▶ [Work to be completed]: Copy out every record below, word for word.

%%

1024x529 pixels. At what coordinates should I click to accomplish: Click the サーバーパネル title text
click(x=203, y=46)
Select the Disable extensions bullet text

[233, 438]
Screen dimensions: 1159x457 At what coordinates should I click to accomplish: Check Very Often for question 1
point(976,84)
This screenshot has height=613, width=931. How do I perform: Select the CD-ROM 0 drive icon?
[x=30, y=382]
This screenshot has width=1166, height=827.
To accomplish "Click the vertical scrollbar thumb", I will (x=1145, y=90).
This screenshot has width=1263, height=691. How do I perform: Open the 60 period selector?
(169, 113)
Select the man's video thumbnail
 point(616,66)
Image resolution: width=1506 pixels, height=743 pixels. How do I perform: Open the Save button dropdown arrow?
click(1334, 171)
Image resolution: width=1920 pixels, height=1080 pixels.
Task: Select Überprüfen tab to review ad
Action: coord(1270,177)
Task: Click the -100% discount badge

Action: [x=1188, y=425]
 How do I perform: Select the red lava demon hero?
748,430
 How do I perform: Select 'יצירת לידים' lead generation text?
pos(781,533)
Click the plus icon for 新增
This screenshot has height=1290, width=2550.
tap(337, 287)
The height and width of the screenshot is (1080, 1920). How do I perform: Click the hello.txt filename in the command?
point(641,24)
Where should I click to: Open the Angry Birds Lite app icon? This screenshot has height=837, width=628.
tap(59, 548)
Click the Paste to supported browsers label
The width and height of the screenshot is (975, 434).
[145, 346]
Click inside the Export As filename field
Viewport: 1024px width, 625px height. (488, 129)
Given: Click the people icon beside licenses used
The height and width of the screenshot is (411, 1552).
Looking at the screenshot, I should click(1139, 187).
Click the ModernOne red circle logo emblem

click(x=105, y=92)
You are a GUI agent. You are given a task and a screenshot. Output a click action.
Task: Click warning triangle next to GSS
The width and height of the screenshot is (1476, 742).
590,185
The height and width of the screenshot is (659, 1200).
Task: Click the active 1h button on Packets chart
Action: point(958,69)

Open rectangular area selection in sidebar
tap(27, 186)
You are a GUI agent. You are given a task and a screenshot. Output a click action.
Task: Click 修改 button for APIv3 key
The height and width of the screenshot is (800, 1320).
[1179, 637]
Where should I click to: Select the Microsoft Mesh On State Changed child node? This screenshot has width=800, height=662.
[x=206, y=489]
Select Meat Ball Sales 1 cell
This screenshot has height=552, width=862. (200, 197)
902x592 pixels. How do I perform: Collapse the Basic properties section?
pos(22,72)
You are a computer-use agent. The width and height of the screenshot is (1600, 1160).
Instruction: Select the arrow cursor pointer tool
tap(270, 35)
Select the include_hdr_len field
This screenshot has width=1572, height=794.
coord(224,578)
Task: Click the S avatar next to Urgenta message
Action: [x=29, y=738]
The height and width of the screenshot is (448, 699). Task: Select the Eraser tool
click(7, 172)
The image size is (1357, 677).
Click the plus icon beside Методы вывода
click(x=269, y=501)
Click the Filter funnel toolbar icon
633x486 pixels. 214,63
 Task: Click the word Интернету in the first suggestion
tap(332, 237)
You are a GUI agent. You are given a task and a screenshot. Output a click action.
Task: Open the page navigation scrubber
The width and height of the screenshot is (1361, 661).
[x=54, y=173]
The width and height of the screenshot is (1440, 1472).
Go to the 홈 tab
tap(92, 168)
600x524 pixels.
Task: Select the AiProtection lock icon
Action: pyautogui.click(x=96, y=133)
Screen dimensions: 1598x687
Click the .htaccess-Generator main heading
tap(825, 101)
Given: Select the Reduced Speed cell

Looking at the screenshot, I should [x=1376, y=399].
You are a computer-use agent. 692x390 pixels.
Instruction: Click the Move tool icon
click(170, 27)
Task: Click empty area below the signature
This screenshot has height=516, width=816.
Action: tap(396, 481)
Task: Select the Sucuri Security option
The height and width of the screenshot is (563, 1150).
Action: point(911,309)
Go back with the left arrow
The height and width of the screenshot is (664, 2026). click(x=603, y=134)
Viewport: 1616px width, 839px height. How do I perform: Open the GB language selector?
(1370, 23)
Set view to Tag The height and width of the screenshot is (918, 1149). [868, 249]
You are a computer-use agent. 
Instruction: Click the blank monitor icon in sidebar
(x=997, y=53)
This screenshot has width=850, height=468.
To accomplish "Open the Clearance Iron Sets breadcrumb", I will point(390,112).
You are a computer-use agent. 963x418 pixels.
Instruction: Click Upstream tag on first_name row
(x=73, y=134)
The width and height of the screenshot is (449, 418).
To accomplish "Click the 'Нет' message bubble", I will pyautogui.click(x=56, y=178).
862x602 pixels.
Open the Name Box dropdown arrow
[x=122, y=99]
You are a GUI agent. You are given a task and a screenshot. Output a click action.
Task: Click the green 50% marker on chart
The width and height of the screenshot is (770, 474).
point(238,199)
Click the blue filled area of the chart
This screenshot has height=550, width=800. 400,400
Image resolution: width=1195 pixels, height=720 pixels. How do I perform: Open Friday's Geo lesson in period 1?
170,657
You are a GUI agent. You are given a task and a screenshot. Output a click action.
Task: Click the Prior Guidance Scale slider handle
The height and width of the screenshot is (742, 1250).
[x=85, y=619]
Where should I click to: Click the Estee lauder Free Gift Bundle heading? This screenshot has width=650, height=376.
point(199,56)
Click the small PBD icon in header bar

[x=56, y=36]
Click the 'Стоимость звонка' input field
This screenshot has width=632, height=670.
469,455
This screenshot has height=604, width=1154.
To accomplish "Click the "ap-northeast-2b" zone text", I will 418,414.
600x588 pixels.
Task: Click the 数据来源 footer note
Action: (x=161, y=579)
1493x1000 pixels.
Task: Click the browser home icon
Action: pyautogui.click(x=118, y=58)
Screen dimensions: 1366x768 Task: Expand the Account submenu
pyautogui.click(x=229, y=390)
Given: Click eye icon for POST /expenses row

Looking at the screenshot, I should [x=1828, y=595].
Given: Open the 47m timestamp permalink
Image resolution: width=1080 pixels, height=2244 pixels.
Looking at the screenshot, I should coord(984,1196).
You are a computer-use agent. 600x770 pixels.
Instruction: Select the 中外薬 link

%%

▶ [Answer below]:
1024x529 pixels. At what coordinates should I click to accomplish: Click the サーバーパネル title text
click(x=203, y=46)
Select the Disable extensions bullet text

[233, 438]
Screen dimensions: 1159x457 At what coordinates should I click to accomplish: Check Very Often for question 1
point(976,84)
This screenshot has height=613, width=931. How do I perform: Select the CD-ROM 0 drive icon?
[x=30, y=382]
This screenshot has width=1166, height=827.
To accomplish "Click the vertical scrollbar thumb", I will (x=1145, y=90).
This screenshot has width=1263, height=691. How do I perform: Open the 60 period selector?
(169, 113)
Select the man's video thumbnail
 point(616,66)
Image resolution: width=1506 pixels, height=743 pixels. How do I perform: Open the Save button dropdown arrow?
click(1334, 171)
Image resolution: width=1920 pixels, height=1080 pixels.
Task: Select Überprüfen tab to review ad
Action: coord(1270,177)
Task: Click the -100% discount badge

Action: [x=1188, y=425]
 How do I perform: Select the red lava demon hero?
748,430
 How do I perform: Select 'יצירת לידים' lead generation text?
pos(781,533)
Click the plus icon for 新增
This screenshot has height=1290, width=2550.
tap(337, 287)
The height and width of the screenshot is (1080, 1920). How do I perform: Click the hello.txt filename in the command?
point(641,24)
Where should I click to: Open the Angry Birds Lite app icon? This screenshot has height=837, width=628.
tap(59, 548)
Click the Paste to supported browsers label
The width and height of the screenshot is (975, 434).
[145, 346]
Click inside the Export As filename field
Viewport: 1024px width, 625px height. (488, 129)
Given: Click the people icon beside licenses used
The height and width of the screenshot is (411, 1552).
Looking at the screenshot, I should click(1139, 187).
Click the ModernOne red circle logo emblem

click(x=105, y=92)
You are a GUI agent. You are given a task and a screenshot. Output a click action.
Task: Click warning triangle next to GSS
The width and height of the screenshot is (1476, 742).
590,185
The height and width of the screenshot is (659, 1200).
Task: Click the active 1h button on Packets chart
Action: point(958,69)

Open rectangular area selection in sidebar
tap(27, 186)
You are a GUI agent. You are given a task and a screenshot. Output a click action.
Task: Click 修改 button for APIv3 key
The height and width of the screenshot is (800, 1320).
[1179, 637]
Where should I click to: Select the Microsoft Mesh On State Changed child node? This screenshot has width=800, height=662.
[x=206, y=489]
Select Meat Ball Sales 1 cell
This screenshot has height=552, width=862. (200, 197)
902x592 pixels. How do I perform: Collapse the Basic properties section?
pos(22,72)
You are a computer-use agent. The width and height of the screenshot is (1600, 1160).
Instruction: Select the arrow cursor pointer tool
tap(270, 35)
Select the include_hdr_len field
This screenshot has width=1572, height=794.
coord(224,578)
Task: Click the S avatar next to Urgenta message
Action: [x=29, y=738]
The height and width of the screenshot is (448, 699). Task: Select the Eraser tool
click(7, 172)
The image size is (1357, 677).
Click the plus icon beside Методы вывода
click(x=269, y=501)
Click the Filter funnel toolbar icon
633x486 pixels. 214,63
 Task: Click the word Интернету in the first suggestion
tap(332, 237)
You are a GUI agent. You are given a task and a screenshot. Output a click action.
Task: Open the page navigation scrubber
The width and height of the screenshot is (1361, 661).
[x=54, y=173]
The width and height of the screenshot is (1440, 1472).
Go to the 홈 tab
tap(92, 168)
600x524 pixels.
Task: Select the AiProtection lock icon
Action: pyautogui.click(x=96, y=133)
Screen dimensions: 1598x687
Click the .htaccess-Generator main heading
tap(825, 101)
Given: Select the Reduced Speed cell

Looking at the screenshot, I should [x=1376, y=399].
You are a computer-use agent. 692x390 pixels.
Instruction: Click the Move tool icon
click(170, 27)
Task: Click empty area below the signature
This screenshot has height=516, width=816.
Action: tap(396, 481)
Task: Select the Sucuri Security option
The height and width of the screenshot is (563, 1150).
Action: point(911,309)
Go back with the left arrow
The height and width of the screenshot is (664, 2026). click(x=603, y=134)
Viewport: 1616px width, 839px height. How do I perform: Open the GB language selector?
(1370, 23)
Set view to Tag The height and width of the screenshot is (918, 1149). [868, 249]
You are a computer-use agent. 
Instruction: Click the blank monitor icon in sidebar
(x=997, y=53)
This screenshot has width=850, height=468.
To accomplish "Open the Clearance Iron Sets breadcrumb", I will point(390,112).
You are a computer-use agent. 963x418 pixels.
Instruction: Click Upstream tag on first_name row
(x=73, y=134)
The width and height of the screenshot is (449, 418).
To accomplish "Click the 'Нет' message bubble", I will pyautogui.click(x=56, y=178).
862x602 pixels.
Open the Name Box dropdown arrow
[x=122, y=99]
You are a GUI agent. You are given a task and a screenshot. Output a click action.
Task: Click the green 50% marker on chart
The width and height of the screenshot is (770, 474).
point(238,199)
Click the blue filled area of the chart
This screenshot has height=550, width=800. 400,400
Image resolution: width=1195 pixels, height=720 pixels. How do I perform: Open Friday's Geo lesson in period 1?
170,657
You are a GUI agent. You are given a task and a screenshot. Output a click action.
Task: Click the Prior Guidance Scale slider handle
The height and width of the screenshot is (742, 1250).
[x=85, y=619]
Where should I click to: Click the Estee lauder Free Gift Bundle heading? This screenshot has width=650, height=376.
point(199,56)
Click the small PBD icon in header bar

[x=56, y=36]
Click the 'Стоимость звонка' input field
This screenshot has width=632, height=670.
469,455
This screenshot has height=604, width=1154.
To accomplish "Click the "ap-northeast-2b" zone text", I will 418,414.
600x588 pixels.
Task: Click the 数据来源 footer note
Action: (x=161, y=579)
1493x1000 pixels.
Task: Click the browser home icon
Action: pyautogui.click(x=118, y=58)
Screen dimensions: 1366x768 Task: Expand the Account submenu
pyautogui.click(x=229, y=390)
Given: Click eye icon for POST /expenses row

Looking at the screenshot, I should [x=1828, y=595].
Given: Open the 47m timestamp permalink
Image resolution: width=1080 pixels, height=2244 pixels.
Looking at the screenshot, I should coord(984,1196).
You are a computer-use agent. 600x770 pixels.
Instruction: Select the 中外薬 link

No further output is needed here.